Clustering – How to Derive a Distance Function Based on Multiple Variables for Cluster Analysis

clusteringdendrogramdistance-functionsmixed type data

I am not a statistician, so please excuse my lack of statistics knowledge/terminology.

I have bunch of network nodes that I want to run cluster analysis on and identify clusters. So as far as I understand, I can follow the following steps to run a hierarchical agglomerative analysis (HAC):

  1. Identify variables
  2. Define a distance function
  3. Run the algorithm to join closer clusters and create one big cluster
  4. Cut the dendrogram tree at the height that makes meaningful clusters based on context

My question is related to the second step even though it is not yet clear for me how I am going to do the last step.

The data I want to analyse is bunch of computer network nodes which are down (not responding). I have the following information for each network node:

  • location (longitude, latitude)
  • time node went down
  • network provider

These are the most relevant information I believe I have to take into consideration for my clustering. Basically I want to cluster the nodes that went down probably because of the same reason in a region.

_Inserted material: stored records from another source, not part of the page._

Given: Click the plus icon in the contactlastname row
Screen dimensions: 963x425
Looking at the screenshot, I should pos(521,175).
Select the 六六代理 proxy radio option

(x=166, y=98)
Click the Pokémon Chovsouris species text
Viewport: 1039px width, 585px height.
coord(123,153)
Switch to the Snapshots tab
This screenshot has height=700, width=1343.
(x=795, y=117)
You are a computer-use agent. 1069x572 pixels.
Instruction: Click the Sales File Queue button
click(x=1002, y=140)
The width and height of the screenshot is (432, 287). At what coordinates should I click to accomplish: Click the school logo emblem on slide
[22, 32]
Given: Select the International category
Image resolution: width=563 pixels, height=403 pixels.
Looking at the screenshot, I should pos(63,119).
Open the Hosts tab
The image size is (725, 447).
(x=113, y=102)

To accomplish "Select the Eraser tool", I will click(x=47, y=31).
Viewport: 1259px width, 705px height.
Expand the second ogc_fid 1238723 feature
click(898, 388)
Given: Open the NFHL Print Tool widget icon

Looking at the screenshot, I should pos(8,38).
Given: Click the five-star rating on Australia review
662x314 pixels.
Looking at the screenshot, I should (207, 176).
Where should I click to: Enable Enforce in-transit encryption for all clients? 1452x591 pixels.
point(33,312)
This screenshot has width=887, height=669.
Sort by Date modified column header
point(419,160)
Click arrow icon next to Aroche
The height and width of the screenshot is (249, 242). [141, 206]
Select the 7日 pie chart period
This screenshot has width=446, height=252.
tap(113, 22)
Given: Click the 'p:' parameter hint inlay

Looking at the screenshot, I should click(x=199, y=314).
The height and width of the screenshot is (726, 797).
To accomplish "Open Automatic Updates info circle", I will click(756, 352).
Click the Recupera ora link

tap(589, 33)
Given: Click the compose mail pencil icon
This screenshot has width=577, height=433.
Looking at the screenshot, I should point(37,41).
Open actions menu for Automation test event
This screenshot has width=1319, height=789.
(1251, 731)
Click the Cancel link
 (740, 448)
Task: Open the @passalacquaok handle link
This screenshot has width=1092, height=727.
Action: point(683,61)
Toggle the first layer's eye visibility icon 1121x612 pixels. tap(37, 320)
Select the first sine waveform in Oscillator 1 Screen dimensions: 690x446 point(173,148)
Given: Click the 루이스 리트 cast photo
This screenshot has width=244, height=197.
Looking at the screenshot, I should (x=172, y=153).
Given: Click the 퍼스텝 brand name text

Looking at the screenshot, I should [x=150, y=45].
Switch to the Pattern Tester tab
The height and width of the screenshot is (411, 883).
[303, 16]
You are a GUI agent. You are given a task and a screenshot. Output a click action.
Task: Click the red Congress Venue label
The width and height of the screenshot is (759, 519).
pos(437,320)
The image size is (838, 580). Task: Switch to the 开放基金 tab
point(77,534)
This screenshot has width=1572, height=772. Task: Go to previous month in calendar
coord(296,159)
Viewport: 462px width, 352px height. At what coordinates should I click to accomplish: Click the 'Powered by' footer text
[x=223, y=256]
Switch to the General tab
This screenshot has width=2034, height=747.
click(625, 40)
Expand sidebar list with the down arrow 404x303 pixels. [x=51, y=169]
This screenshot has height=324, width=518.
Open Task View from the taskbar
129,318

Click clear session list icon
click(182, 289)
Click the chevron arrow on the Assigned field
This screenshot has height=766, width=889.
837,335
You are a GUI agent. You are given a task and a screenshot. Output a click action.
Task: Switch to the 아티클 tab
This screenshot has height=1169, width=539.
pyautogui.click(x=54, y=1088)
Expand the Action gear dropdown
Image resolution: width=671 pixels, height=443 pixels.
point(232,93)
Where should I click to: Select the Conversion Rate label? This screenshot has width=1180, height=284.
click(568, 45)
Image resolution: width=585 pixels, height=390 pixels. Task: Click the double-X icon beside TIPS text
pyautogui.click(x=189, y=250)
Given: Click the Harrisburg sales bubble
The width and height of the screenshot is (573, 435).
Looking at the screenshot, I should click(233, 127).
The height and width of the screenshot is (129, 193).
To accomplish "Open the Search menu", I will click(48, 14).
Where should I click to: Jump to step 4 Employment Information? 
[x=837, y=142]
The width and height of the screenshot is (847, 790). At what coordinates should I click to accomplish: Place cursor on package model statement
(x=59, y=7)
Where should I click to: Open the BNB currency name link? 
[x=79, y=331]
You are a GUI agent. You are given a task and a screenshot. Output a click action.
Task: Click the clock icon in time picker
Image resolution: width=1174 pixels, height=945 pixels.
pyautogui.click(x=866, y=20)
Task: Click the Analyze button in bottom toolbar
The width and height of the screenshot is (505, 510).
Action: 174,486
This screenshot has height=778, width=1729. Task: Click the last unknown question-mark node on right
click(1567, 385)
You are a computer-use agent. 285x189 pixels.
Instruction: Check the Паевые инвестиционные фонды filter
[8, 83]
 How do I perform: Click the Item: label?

For example if bunch of nodes went down at about the same time and physically they are close to each other and they have the same provider, so probably they fall into the same cluster.

Now the question is how do I derive my distance function and include all these variables in it such that it would make sense? In other words what is the mechanism to derive a distance function based on multiple variables?

Also as you notice the variables are of different types. So, in the distance function should I take care of this by considering Gower's coefficient of similarity? How?

Any examples or suggestion regarding whether I am in the right direction or not can be very helpful too.

Best Answer

Latitude and longitude are scale variables. Time is scale, too (I hope it is linear, not cyclic). Provider is nominal variable. I see two options:

  • Use Two-step cluster analysis. This is the method of choice if you have many (thousands) of objects (nodes) to cluster. This method has a nice option to detect outliers automatically; aside from this it is quite coarse method.
  • Use Hierarchical cluster analysis basing it on Gower coefficient (look here for links where you could compute it). This clustering is appropriate if the number of objects is, say, up to 500. You should choose among several agglomeration methods. With Gower coefficient, since it is not euclidean/metric, only average, single, complete methods should be considered consistent (but not Ward or centroid or median). You probably choose between average and complete (or try both), for single produces too oblong clusters.

There exist, of course, other clustering methods potentially apropriate (for example, a modification of K-Means that can take nominal variables), but I haven't use them, so can't recommend.

A good way to decide on the proper number of clusters is to use some internal clustering criterion, such as Silhouette statistic, cophenetic correlation, BIC, etc. (if you use SPSS, find macros to compute them on my web-page). In clustering, you produce and save a range of cluster solutions (say, from 20-cluster solution to 2-cluster solution) which are variables of cluster membership, and then check by one or more clustering criterions which of the solutions represent the most well-separated clusters - ideal solution is when density inside clusters is high and between them is low.